▸ **EXERCISE DIRECTIONS**:
Output the data in full. Keep every entry exactly as written.

# # # # # # #

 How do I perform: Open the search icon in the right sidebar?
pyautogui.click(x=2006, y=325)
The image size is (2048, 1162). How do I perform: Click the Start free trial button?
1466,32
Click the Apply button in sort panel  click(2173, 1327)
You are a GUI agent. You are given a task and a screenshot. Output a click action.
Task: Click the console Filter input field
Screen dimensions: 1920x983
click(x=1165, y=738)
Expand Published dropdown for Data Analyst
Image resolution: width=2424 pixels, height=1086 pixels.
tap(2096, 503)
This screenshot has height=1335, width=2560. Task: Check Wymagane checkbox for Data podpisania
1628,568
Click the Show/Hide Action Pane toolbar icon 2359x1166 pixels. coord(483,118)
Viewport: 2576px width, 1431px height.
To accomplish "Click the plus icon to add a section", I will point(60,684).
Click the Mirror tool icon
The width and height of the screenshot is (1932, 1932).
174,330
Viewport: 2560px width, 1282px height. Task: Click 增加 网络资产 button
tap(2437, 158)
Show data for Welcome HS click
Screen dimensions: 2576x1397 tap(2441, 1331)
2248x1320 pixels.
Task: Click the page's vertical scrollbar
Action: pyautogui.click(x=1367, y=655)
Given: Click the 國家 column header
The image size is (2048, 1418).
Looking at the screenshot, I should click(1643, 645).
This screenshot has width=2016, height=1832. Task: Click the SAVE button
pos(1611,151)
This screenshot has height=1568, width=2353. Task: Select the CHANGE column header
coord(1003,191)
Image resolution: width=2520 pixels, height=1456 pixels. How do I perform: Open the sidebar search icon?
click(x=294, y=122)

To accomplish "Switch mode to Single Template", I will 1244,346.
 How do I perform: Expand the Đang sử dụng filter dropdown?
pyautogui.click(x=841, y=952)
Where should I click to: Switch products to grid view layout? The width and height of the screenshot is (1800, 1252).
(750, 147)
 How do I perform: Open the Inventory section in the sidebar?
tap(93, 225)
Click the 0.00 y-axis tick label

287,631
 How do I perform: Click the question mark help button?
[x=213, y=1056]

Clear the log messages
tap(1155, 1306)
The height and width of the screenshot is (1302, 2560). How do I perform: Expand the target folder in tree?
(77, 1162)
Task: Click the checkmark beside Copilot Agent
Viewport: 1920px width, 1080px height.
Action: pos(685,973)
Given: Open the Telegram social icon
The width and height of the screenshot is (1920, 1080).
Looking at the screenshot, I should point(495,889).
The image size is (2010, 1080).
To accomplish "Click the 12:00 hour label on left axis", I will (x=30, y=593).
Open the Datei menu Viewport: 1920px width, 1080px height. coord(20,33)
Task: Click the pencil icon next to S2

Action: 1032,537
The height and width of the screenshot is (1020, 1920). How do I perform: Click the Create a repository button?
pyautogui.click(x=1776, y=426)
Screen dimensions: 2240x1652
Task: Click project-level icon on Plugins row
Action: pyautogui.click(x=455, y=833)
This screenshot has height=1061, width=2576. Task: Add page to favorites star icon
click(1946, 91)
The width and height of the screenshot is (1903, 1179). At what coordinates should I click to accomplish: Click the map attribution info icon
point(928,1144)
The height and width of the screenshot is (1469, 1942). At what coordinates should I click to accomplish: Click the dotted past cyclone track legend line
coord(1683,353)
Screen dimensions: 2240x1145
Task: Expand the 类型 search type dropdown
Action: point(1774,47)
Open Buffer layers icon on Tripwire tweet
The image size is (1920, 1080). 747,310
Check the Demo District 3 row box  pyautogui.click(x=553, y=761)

# # # # # # #

▸ **RESPONSE AREA**:
 How do I perform: Open the search icon in the right sidebar?
pyautogui.click(x=2006, y=325)
The image size is (2048, 1162). How do I perform: Click the Start free trial button?
1466,32
Click the Apply button in sort panel  click(2173, 1327)
You are a GUI agent. You are given a task and a screenshot. Output a click action.
Task: Click the console Filter input field
Screen dimensions: 1920x983
click(x=1165, y=738)
Expand Published dropdown for Data Analyst
Image resolution: width=2424 pixels, height=1086 pixels.
tap(2096, 503)
This screenshot has height=1335, width=2560. Task: Check Wymagane checkbox for Data podpisania
1628,568
Click the Show/Hide Action Pane toolbar icon 2359x1166 pixels. coord(483,118)
Viewport: 2576px width, 1431px height.
To accomplish "Click the plus icon to add a section", I will point(60,684).
Click the Mirror tool icon
The width and height of the screenshot is (1932, 1932).
174,330
Viewport: 2560px width, 1282px height. Task: Click 增加 网络资产 button
tap(2437, 158)
Show data for Welcome HS click
Screen dimensions: 2576x1397 tap(2441, 1331)
2248x1320 pixels.
Task: Click the page's vertical scrollbar
Action: pyautogui.click(x=1367, y=655)
Given: Click the 國家 column header
The image size is (2048, 1418).
Looking at the screenshot, I should click(1643, 645).
This screenshot has width=2016, height=1832. Task: Click the SAVE button
pos(1611,151)
This screenshot has height=1568, width=2353. Task: Select the CHANGE column header
coord(1003,191)
Image resolution: width=2520 pixels, height=1456 pixels. How do I perform: Open the sidebar search icon?
click(x=294, y=122)

To accomplish "Switch mode to Single Template", I will 1244,346.
 How do I perform: Expand the Đang sử dụng filter dropdown?
pyautogui.click(x=841, y=952)
Where should I click to: Switch products to grid view layout? The width and height of the screenshot is (1800, 1252).
(750, 147)
 How do I perform: Open the Inventory section in the sidebar?
tap(93, 225)
Click the 0.00 y-axis tick label

287,631
 How do I perform: Click the question mark help button?
[x=213, y=1056]

Clear the log messages
tap(1155, 1306)
The height and width of the screenshot is (1302, 2560). How do I perform: Expand the target folder in tree?
(77, 1162)
Task: Click the checkmark beside Copilot Agent
Viewport: 1920px width, 1080px height.
Action: pos(685,973)
Given: Open the Telegram social icon
The width and height of the screenshot is (1920, 1080).
Looking at the screenshot, I should point(495,889).
The image size is (2010, 1080).
To accomplish "Click the 12:00 hour label on left axis", I will (x=30, y=593).
Open the Datei menu Viewport: 1920px width, 1080px height. coord(20,33)
Task: Click the pencil icon next to S2

Action: 1032,537
The height and width of the screenshot is (1020, 1920). How do I perform: Click the Create a repository button?
pyautogui.click(x=1776, y=426)
Screen dimensions: 2240x1652
Task: Click project-level icon on Plugins row
Action: pyautogui.click(x=455, y=833)
This screenshot has height=1061, width=2576. Task: Add page to favorites star icon
click(1946, 91)
The width and height of the screenshot is (1903, 1179). At what coordinates should I click to accomplish: Click the map attribution info icon
point(928,1144)
The height and width of the screenshot is (1469, 1942). At what coordinates should I click to accomplish: Click the dotted past cyclone track legend line
coord(1683,353)
Screen dimensions: 2240x1145
Task: Expand the 类型 search type dropdown
Action: point(1774,47)
Open Buffer layers icon on Tripwire tweet
The image size is (1920, 1080). 747,310
Check the Demo District 3 row box  pyautogui.click(x=553, y=761)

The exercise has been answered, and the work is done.